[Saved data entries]
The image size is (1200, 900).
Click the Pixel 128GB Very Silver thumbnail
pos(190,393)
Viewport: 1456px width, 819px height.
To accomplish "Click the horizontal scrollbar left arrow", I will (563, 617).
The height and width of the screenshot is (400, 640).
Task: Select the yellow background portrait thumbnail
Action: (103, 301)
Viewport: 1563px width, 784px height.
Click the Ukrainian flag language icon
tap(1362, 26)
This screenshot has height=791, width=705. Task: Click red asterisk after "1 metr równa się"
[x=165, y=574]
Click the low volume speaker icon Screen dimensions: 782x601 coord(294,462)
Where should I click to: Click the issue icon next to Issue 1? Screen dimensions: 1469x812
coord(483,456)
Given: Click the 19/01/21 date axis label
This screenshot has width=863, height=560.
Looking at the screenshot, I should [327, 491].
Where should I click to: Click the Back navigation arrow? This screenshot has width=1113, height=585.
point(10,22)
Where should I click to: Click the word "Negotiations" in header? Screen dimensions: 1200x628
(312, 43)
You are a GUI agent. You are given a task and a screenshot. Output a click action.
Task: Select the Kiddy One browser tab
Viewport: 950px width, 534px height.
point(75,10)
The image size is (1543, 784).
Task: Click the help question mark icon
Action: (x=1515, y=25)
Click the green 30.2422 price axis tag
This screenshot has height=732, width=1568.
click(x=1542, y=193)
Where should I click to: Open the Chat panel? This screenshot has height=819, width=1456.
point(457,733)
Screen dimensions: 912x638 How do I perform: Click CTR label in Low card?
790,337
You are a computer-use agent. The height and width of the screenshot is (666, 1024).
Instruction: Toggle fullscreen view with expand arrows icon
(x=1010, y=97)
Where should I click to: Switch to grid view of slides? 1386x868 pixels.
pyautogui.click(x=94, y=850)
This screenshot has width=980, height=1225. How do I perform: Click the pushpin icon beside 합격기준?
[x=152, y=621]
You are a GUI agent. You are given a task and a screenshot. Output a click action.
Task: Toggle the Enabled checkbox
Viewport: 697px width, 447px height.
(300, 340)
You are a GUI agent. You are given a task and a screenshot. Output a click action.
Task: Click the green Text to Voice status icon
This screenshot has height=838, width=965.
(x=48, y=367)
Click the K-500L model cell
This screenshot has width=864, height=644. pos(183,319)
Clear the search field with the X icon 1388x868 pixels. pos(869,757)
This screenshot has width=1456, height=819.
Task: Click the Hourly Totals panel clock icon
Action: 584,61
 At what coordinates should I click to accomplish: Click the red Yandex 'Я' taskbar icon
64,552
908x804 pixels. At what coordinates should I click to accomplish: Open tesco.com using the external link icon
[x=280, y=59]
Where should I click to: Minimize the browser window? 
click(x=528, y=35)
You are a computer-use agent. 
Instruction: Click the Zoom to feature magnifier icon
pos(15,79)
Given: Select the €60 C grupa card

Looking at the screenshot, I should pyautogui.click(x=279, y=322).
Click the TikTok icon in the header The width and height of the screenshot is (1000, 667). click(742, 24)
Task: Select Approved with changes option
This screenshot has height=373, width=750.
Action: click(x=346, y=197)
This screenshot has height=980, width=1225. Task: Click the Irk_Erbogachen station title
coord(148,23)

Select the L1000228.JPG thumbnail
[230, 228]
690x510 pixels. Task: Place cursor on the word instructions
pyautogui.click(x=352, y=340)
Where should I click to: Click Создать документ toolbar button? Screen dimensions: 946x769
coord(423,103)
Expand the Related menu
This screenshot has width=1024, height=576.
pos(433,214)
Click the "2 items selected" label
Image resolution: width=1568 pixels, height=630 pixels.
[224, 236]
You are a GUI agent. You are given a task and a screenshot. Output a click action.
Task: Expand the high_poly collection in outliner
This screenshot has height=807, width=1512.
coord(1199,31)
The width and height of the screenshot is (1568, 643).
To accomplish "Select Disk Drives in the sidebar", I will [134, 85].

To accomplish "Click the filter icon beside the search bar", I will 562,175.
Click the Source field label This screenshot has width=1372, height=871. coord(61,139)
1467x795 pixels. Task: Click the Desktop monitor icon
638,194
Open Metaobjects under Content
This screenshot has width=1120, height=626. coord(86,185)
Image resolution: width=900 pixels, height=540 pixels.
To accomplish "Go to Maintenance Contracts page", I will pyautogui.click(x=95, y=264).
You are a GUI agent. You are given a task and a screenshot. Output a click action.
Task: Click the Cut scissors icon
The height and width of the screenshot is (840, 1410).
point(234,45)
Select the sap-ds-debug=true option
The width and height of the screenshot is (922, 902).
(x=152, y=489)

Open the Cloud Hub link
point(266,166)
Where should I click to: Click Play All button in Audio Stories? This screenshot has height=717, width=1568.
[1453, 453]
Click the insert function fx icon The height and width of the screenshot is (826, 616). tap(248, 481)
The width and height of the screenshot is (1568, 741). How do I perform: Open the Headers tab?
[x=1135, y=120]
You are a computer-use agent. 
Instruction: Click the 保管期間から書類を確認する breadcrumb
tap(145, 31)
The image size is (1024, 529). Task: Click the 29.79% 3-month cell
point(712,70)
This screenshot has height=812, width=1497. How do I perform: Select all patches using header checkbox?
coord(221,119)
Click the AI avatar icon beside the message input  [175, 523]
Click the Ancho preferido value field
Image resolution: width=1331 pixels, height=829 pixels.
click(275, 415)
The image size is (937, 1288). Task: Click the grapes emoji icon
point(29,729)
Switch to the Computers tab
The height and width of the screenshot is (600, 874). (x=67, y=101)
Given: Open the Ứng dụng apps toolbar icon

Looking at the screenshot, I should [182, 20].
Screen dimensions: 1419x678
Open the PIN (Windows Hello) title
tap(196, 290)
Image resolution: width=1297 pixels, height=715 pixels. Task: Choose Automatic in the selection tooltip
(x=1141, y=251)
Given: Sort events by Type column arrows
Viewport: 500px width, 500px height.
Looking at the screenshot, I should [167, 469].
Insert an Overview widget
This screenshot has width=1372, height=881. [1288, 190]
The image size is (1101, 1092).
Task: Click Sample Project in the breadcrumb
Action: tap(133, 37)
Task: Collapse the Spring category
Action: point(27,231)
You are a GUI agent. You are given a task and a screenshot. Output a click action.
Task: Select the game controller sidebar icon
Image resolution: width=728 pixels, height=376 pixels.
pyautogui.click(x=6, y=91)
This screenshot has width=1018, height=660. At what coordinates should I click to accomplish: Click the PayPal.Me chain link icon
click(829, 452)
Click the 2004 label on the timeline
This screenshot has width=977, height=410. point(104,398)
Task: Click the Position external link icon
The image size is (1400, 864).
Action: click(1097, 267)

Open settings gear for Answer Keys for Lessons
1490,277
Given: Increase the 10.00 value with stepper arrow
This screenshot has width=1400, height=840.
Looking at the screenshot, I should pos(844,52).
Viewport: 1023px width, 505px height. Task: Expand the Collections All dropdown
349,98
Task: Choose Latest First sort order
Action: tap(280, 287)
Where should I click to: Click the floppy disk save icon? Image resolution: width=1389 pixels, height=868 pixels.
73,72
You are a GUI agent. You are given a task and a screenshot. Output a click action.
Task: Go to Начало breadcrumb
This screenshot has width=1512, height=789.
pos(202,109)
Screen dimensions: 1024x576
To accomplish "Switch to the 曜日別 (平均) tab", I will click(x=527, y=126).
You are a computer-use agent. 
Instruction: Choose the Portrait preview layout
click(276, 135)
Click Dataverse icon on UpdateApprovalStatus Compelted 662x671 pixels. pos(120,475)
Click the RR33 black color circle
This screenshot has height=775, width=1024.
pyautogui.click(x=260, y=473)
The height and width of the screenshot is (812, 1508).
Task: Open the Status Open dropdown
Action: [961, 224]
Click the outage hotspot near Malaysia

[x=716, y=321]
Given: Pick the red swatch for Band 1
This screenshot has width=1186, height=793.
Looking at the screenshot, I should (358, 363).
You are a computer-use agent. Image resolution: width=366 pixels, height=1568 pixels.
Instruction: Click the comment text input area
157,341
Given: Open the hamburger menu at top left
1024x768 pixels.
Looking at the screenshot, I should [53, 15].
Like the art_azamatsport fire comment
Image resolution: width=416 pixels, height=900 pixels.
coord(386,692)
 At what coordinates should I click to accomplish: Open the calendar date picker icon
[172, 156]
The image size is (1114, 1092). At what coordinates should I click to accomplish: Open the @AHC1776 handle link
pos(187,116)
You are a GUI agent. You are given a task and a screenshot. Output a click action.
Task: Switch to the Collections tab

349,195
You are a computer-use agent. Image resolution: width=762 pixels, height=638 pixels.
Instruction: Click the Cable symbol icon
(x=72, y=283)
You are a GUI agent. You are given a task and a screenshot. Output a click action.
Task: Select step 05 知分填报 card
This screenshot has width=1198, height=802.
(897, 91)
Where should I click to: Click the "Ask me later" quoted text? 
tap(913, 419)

_WRITTEN EXERCISE:_ Collect every line in the rows above that contains the string "card", and list each one on its own line.

_EXERCISE RESULT:_
Screen dimensions: 912x638 How do I perform: Click CTR label in Low card?
Given: Select the €60 C grupa card
Task: Select step 05 知分填报 card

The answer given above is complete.